The decision of the Supreme Court in Golaknath Case exempted the Fundamental Rights from the amending powers of the Parliament, which was nullified by Parliament through legislation namely the Constitution (Twenty-Fourth) Amendment Act, 1971. Further, in the Kesavananda Bharti Judgment in 1973, the uncontrolled power of the Parliament has been controlled and curtailed by the Doctrine of Basic Structure. The Basic Structures Doctrine has introduced more rigidity, effectively absolute rigidity in the Constitution with respect to certain features of its rendering that Parliament cannot use its power to amend the constitution to alter, distort or damage in any way the basic characteristics and principles of Constitution.

III. AMENDMENT IN CONSTITUTION:

By a Majority of not less than the two-thirds of that house present and voting, it shall be presented to the President for his assent and upon such assent being given to the Bill, the Constitution shall stand amended in accordance with the terms of the Bill,” provided that is such amendment seeks to make any change in:

  • Article 54, Article 55, Article 73, Article 162 or Article 241 or
  • Chapter IV of part V, Chapter V of part VI, or Chapter 1 of part XI or
  • Any of the lists in the Seventh Schedule
  • The representation of States in Parliament or
  • The provisions of this article, the amendment shall also require to be ratified by the legislatures of not less than one half of the States specified in Parts A and B of the First Schedule by resolutions to that effect passed by these legislatures before the Bill making provision for such amendment is presented to the President for assent.”

The Constituent Assembly Debates and the original Article 368 itself indicates that the assembly did not envisage any limitation on the amending power of the Parliament and so provided Article as plenary and subject to any limitations and exceptions, but left the President with the discretion of giving or not giving or not giving her/his assent to the Bill passed under Article 368. However, the evolution of the Constitution of India through the amendments to it by the Parliament, judicial review, interpretation by the Court(s), Judgments(s) and nullifying of the Case Law(s) by further Legislation(s) by the Parliament brought many changes in the Constitution and hence judicial reviews, interpretation and also invalidation by Court/Case Laws. The Constitution (Twenty-Fourth) Amendment Act 1971, which was enacted immediately after the election by With the evolution of Constitution and its jurisprudence, the amending powers of the Parliament were reviewed by the Court and various restrictions and exceptions were put to powers of the Parliament. The Parliament is envisaged with very wide scope for amendments to the Constitution form amending powers of the Parliaments. So, it can infer that the powers of the Parliament to amend the Constitution are wide but not unlimited.

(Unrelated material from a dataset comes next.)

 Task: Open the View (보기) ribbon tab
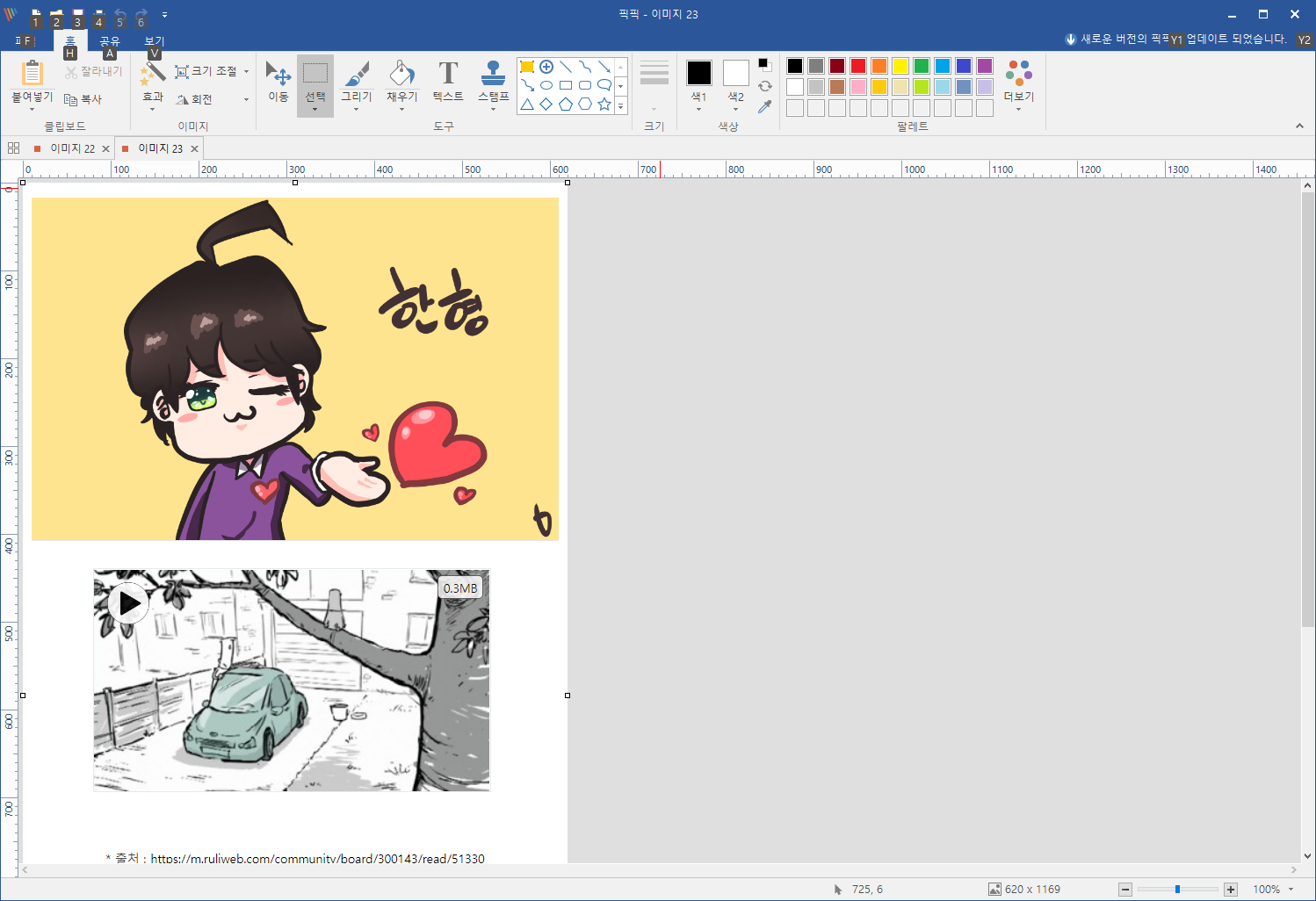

III.I AMENDMENTS OF THE FIRST AND THE FOURTH SCHEDULES:

Article 4 states that laws made under Articles 2 and 3 to provide for the amendment of the First and the Fourth Schedules and supplemental, incidental and the consequential matters. Article 4 states that laws made for admission or establishment of new states under Article 2 and formation of new states and alteration of areas, boundaries or names of new states under Article 3 are not to be considered as Amendment of the Constitution under Article 368. This implies that such laws can be passed by a simple majority and by the ordinary legislative process. However, Article 4 raised a very interesting and important question relating the power of the Parliament to code (give up or grant) Indian Territory to a foreign country. The Central Government’s decision to cede a part of the territory known as the Berubari Union (West Bengal) to Pakistan led to the political agitation and controversy and thereby necessitated the presidential reference. In this case, the Supreme Court held that the power of Parliament to diminish the area of a state does not cover cession of the Indian Territory to a foreign country. Hence, Indian Territory can be ceded to a foreign state only by amending the Constitution under Article 368. Consequently, the 9th Constitutional Amendment Act, 1960 was enacted to transfer the said territory to Pakistan.

III.II AMENDMENTS TO THE FUNDAMENTAL RIGHTS SINCE 1995:

77th Constitutional Amendment Act, 1995, the Amendment introduced a new Article 16 (4A), which provides that the reservation in favor of the Scheduled Castes and Scheduled Tribes can be made in promotion in the public services.

81st Constitutional Amendment Act, 2000, this amendment also adds another Article 16(4B), which provides that the number of unfilled posts of the Scheduled Castes, Scheduled Tribes and Other Backward Classes shall not be included in the number of fresh vacancies to be filled up. The implication of this amendment is that the number of backlog vacancies shall be beyond the permissible limit of 50 percent of vacancies in the reserved category.[5]

82nd Constitutional Amendment Act, 2000, this amendment inserts a new provision in Article 335, which provides that the state may relax the minimum qualifying marks for the Scheduled Castes and Scheduled Tribes candidates to various government posts.[6]

85th Constitutional Amendment Act, 2002, it affects further amendment to Article 16(4A), which provides that consequential seniority shall also be taken into consideration in promotions of Scheduled Castes and Scheduled Tribes candidates to various government posts.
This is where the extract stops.